What are important parameters in biologics upstream bioprocessing?
Joerg Schwinde: Besides process parameters like pH, temperature, and dissolved oxygen, there’s the behavior of a strain or cell line – for example, the growth kinetics, the ratio between total and viable cell density, and the productivity of the cells. Metabolite concentrations are also important. Furthermore, the product needs to be characterized: is it indeed the target product? Are there undesirable byproducts that can significantly affect product quality? Monitoring all of this is quite a complex task.
What strategies is industry applying to control relevant bioprocess parameters?
JS: The monitoring of parameters can be offline, as with external analyzers in combination with sampling devices. This sampling can be automated, but the challenges here include the additional manual workload and the absence of automated feedback loops. Automated feedback loops are possible through online analyzers which provide almost real-time data and spare sampling steps. Setting them up requires a bioprocess control software which receives the sensor signals and controls the acting units inside the process control system – for example, an aeration unit or a pump. To ensure communication between the control software and the analyzer hardware, analog and digital options are available.

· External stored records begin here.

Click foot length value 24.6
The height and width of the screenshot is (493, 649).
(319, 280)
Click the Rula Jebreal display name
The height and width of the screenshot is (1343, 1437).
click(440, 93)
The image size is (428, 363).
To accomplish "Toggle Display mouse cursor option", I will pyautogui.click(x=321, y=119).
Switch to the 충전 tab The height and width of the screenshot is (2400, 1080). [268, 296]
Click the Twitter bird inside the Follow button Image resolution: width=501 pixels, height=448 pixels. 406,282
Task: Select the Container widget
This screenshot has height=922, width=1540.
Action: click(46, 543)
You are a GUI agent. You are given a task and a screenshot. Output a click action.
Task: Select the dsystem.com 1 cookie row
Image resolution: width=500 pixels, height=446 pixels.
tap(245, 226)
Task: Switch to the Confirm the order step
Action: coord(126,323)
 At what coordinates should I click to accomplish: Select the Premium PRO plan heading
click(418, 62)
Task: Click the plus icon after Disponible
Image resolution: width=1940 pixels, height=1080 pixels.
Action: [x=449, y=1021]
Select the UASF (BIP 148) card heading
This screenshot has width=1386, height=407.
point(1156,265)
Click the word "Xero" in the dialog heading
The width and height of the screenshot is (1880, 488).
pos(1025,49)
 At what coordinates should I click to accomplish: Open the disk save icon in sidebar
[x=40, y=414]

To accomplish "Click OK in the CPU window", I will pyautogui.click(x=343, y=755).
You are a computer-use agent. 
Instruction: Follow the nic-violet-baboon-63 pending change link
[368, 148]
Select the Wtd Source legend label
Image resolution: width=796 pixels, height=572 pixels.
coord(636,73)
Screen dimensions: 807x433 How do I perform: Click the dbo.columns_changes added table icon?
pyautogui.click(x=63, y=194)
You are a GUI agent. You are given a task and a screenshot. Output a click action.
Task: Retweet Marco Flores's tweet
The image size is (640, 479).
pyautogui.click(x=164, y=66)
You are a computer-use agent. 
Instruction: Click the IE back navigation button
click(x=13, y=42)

One communication standard in this context is what’s known as open platform communication (OPC). To reduce the workload, speed up the process, and more, the online solution with the option for automated feedback control is very attractive.
In your opinion, which developments will become more important in upstream bioprocessing in the coming years?
JS: Data acquisition, analytics, and process automation will get faster, even more precise, and more powerful. This will be supported by predictive analyses (i.e., design-of-experiment approaches) and by artificial intelligence. Those options provide tremendous opportunities to simulate processes ahead of time and predict where challenges lie and how to bypass them successfully – all of which contributes to time and cost savings as well as to safety.